My nurse’s name was Merisa and she was amazing. She calmed my nerves. She was a fast talking; witty woman and I thank the universe for allowing her to be my nurse because I was really anxious. I got into bed and she hooked me up to the blood pressure cuff, fetal monitor and contraction monitor and explained everything that she was doing. I was to be given Cytotec at the minimum of every 4 hours and I could have up to 6 rounds of it before other measures were taken. She checked my cervix as she gave me the drug and told me that I was about 1 cm dilated and that Aubrey was still pretty high up. At about that time the doctor strolled in and repeated what the nurse said about the drug. He added that most women’s bodies will take 2 rounds of the Cytotec and then their bodies intervene and then they labor on their own. It made me so hopeful because it was in my plan to labor naturally with little to no intervention.
Meanwhile the “cramps” that I had been having all week turned out to be contractions…
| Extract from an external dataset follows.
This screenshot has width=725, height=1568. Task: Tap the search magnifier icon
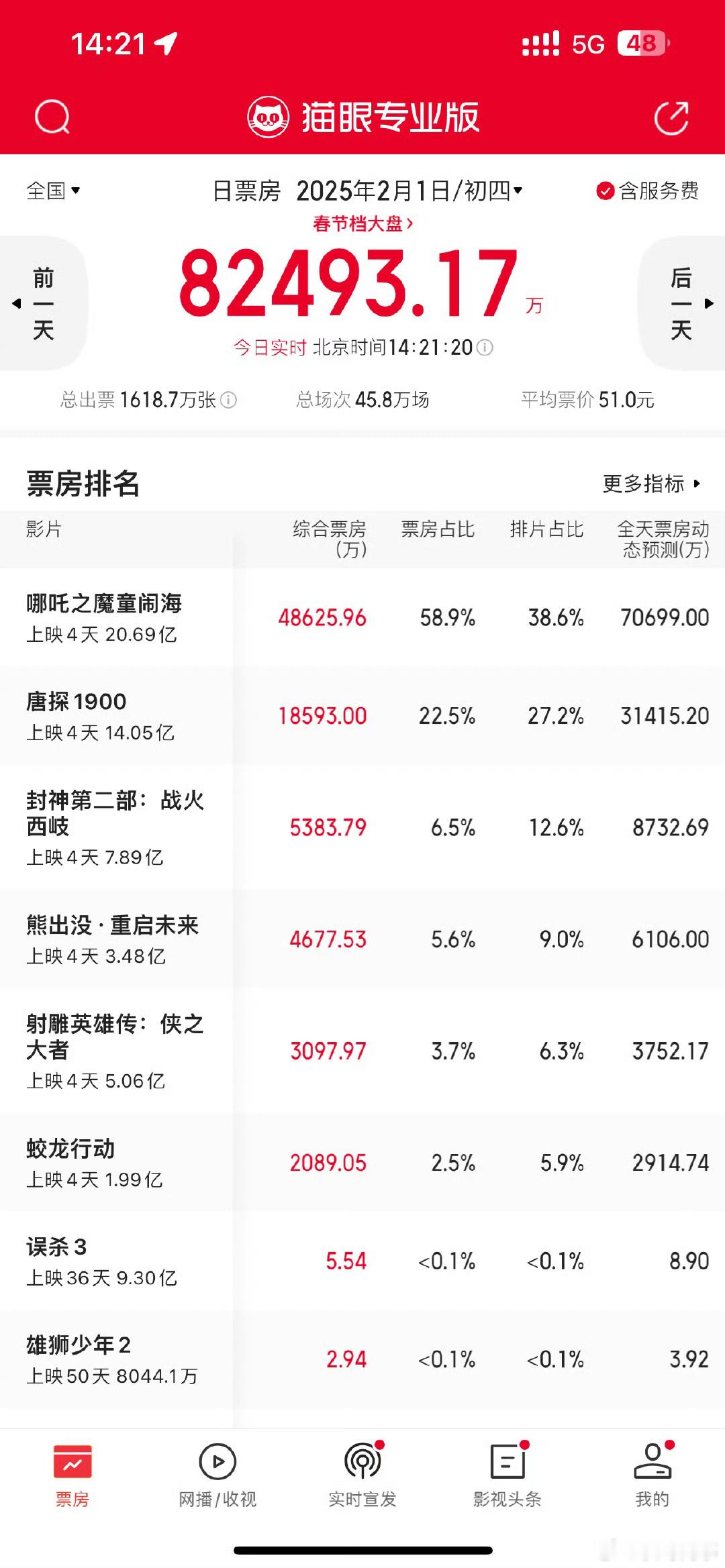(x=52, y=117)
The rest of the evening played out like this:
Mother and sister arrived and sent Roy out to get me something to eat. I contracted. Mother and sister left after making sure we were going to be alright. I contracted. We laughed at the horrible television selections and made predictions about when Aubrey would arrive. The nurses changed shifts and I met my evening nurse, Lisa. We were told to get some sleep. Roy fell asleep. I contracted and couldn’t fall asleep because I was so excited.
11 p.m. brought on another round of Cytotec.
I would sleep in 20 minute increments while I contracted in 2-3 minute increments. The contractions were intense but nothing I couldn’t manage with focus and deep breathing.